La mode « éducateur » de Golo doit aussi se considérer à l’aune des manquements des politiques publiques en direction des personnes atteintes de handicap : de l’échange avec la famille de Ritchie aux conversations à deux (au détour de l’une d’elles, on comprend que Ritchie s’est fait « virer » d’une structure d’encadrement), force est de constater que Golo remplit un vide, et pour le chercheur en sciences sociales, son action rappelle de très nombreuses pratiques ordinaires dans les quartiers, où l’engagement se déploie face à l’abandon de ces territoires par la puissance publique.
Si ces dialogues à l’allure socratique finissent parfois par un fou rire, le registre de la moquerie est en toutes circonstances évité, parce que la relation entre les protagonistes, mais aussi et surtout celle qu’ils ont construit ensemble avec le public qui les regarde, détruit toute velléité de stigmatisation.
Leurs rapports ne sont pas aseptisés, ils sont rythmés par les codes de socialisation et d’expression de « la street » qui sont à plusieurs reprises dans le film revendiqués par Golo comme vecteurs d’une aspiration à l’égalité. Les thèmes de la religion, du racisme, du handicap, de la délinquance sont abordés dans un discours qui ne sonne jamais faux parce qu’il est sans cesse renvoyé aux conditions sociales de la constitution de ce que Marx aurait pu appeler une « conscience », mais qui dans le film se dit à plusieurs reprises « mentalité » ou dans son expression contractée dans les quartiers, « la mental ».

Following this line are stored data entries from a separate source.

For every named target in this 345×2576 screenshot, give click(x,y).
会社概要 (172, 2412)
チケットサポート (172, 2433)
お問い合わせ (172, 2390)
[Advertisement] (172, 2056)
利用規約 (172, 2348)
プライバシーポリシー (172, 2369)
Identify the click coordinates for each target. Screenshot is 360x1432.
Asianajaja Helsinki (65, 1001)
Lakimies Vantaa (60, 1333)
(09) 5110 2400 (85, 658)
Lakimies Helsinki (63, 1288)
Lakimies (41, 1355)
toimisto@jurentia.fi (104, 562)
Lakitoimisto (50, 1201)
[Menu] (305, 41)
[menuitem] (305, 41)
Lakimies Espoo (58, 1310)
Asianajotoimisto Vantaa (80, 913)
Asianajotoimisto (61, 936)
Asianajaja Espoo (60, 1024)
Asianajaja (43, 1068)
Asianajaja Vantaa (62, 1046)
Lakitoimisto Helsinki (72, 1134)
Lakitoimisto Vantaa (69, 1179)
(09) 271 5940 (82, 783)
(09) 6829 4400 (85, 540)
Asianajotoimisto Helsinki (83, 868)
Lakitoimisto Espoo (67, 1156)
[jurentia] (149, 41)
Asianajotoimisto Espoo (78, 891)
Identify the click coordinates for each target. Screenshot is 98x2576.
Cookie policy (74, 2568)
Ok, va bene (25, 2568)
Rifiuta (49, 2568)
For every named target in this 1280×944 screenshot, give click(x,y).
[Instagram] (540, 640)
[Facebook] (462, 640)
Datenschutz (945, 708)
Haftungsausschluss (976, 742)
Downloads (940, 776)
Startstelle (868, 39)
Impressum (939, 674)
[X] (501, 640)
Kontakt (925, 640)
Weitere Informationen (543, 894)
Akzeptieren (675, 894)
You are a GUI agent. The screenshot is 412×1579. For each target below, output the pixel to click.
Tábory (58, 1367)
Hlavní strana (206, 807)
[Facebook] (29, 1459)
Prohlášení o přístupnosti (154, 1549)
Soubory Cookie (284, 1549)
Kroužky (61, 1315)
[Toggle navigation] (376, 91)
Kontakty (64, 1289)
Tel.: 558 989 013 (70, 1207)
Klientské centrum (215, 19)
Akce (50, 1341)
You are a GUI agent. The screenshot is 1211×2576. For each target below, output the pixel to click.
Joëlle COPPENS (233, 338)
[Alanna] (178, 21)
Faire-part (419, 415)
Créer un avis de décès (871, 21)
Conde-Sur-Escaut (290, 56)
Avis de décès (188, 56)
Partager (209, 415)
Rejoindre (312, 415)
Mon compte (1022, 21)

Cette mentalité n’a pas à être figée ou essentialisée. Notre propos n’est pas ici de l’idéaliser, de même que les documentaires évoqués dans ce texte en donnent selon nous une vision complexe et contradictoire. Cette manière d’assumer quelque chose de non terminé entre savoirs de la rue et culture politique[6] est aussi une leçon pour un monde politique qui, trop souvent, sonne faux lorsqu’il aborde aujourd’hui la question des classes populaires.
Le regretté Alban Bensa parlait de « retour au réel » pour rappeler la nécessité de ne jamais sous-estimer les configurations politiques de l’émergence d’une parole, qui arrive à nous par un chemin toujours particulier, et toujours à élucider. Le dévoilement d’une partie de ce processus par Golo et Ritchie, d’abord dans leurs vidéos « créées à partir de rien » (mais quel est ce rien ?), puis à travers ce documentaire, valorise la recherche constante d’une forme de justesse, qui est bien le début de la justice.
Cet article a été publié pour la première fois le 30 septembre 2024 dans le quotidien AOC.